The mum said: "The long wait and the uncertainity affects my physical and mental health.

"I want to stay here and live in safety with my daughter but I can't until my refugee status is granted."

She has been supported by charity Freedom from Torture, which provides a vital lifeline for those who suffered shocking abuse.

The organisation has launched a petition, which says: "No one should have to choose between medicine, food, or protection at a time like this."

After Universal Credit allowances were increased to help struggling families through the crisis, the heads of more than 60 organisations called on the government to do the same for those reliant on asylum allowances.

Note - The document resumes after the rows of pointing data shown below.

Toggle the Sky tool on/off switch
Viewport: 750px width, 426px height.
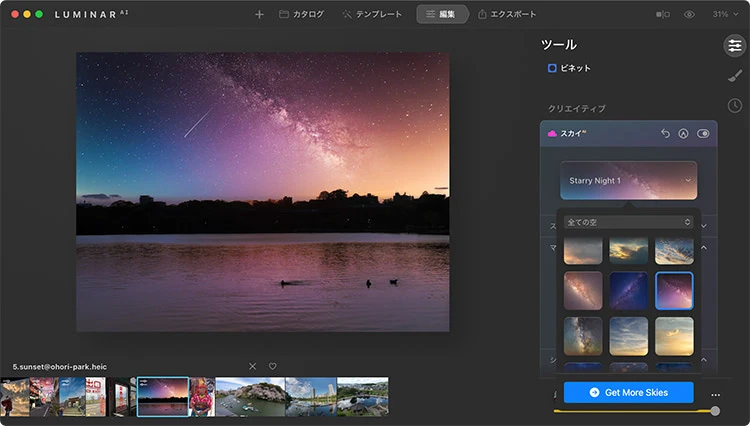pyautogui.click(x=703, y=133)
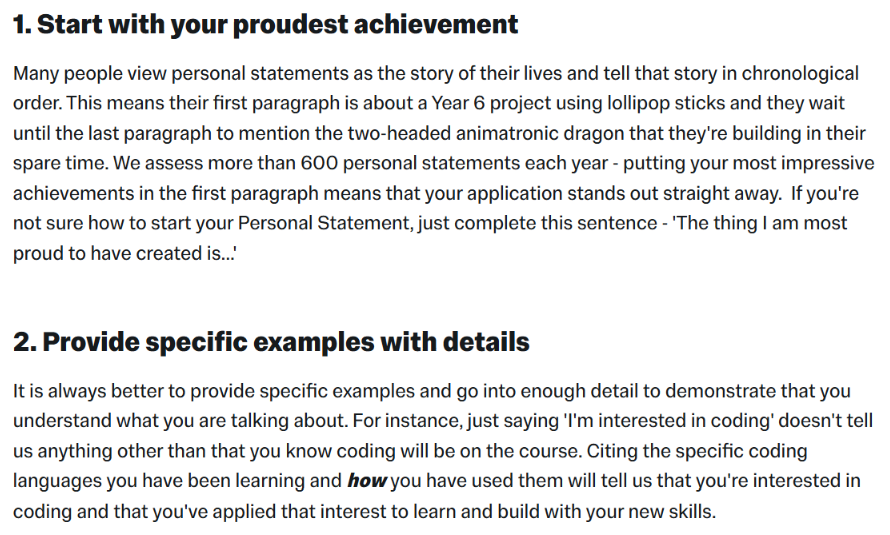The image size is (890, 535).
Task: Click the bold italic word "how"
Action: pyautogui.click(x=366, y=481)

Sonya Sceats, Chief Executive of Freedom from Torture, said: “The Coronavirus outbreak is affecting all of us, but it is hitting the most vulnerable people in the UK the hardest

"Every day, people waiting for a decision on their asylum claim, including torture survivors, have to make impossible decisions like choosing between buying food and medicine

"These are people already living in poverty.

"No one living in Britain should be faced with these decisions at this time.

“The government has shown that it understands these unprecedented times call for increased support to the most vulnerable.

"It's time to offer extra support to people seeking asylum, too.

"The virus does not discriminate, and neither should we.”